With many more businesses now based on knowledge and information than on manufacturing and physical assets, and with information increasingly stored electronically and across multiple devices and systems, building in protection for your confidential information is vital to consider when evaluating your business and especially when taking on new employees.
Confidential information that can be legally protected is any information that is useful (not trivial), not public knowledge, and that has been imparted in circumstances where its confidentiality is made clear – it’s important not to take this last step for granted and to make it clear to employees where information is confidential. For most businesses this will be information such as client details, business plans, and pricing structures. As a subset of confidential information, trade secrets are information so commercially sensitive that its release or loss could pose a real risk of significant harm to the business.
During employment employees are subject to an implied duty (one that does not need to be written into a contract) of fidelity which includes the duty not to share or misuse their employer’s confidential information. However, after employment ends, this duty only continues in relation to trade secrets (with some exceptions where confidential information has been taken while employed or stolen after).

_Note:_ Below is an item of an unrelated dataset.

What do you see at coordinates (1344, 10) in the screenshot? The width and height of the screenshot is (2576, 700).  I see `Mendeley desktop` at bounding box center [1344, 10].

It would be highly risky for an employer to rely on these implied duties alone, and most do include express provisions in their employment contracts to provide addition protection for their confidential information. It is important to get these contractual terms right, and to carefully define the information to be protected – if it is too narrow it won’t be helpful, but if it is too general or includes information which would not properly be considered confidential, the term will be unenforceable. Including additional broader post-termination restrictions will provide the fullest protection, as we will discuss in our upcoming webinar.
Employers must then make sure that they do not breach the employment contract themselves – for example by paying in lieu of a notice period where there is no clause allowing for this. Where an employer breaches a contract, an employee will generally be released from their own obligations.
Good storage and destruction policies and practices are then also crucial; make sure that information is encrypted where possible, cannot be accessed by those who don’t need it, and that when it is shared with those who need it, it is clearly marked as confidential or secret.
If you do suspect a former employee has taken or used confidential information, you may be able to apply for an injunction to prevent the information being used by that employee or their new employer, and to claim for damages for any loss caused by use of the information (although this can be hard to prove). If you think you may need to take such action, seek specialist legal advice immediately, as acting quickly may be crucial to your success.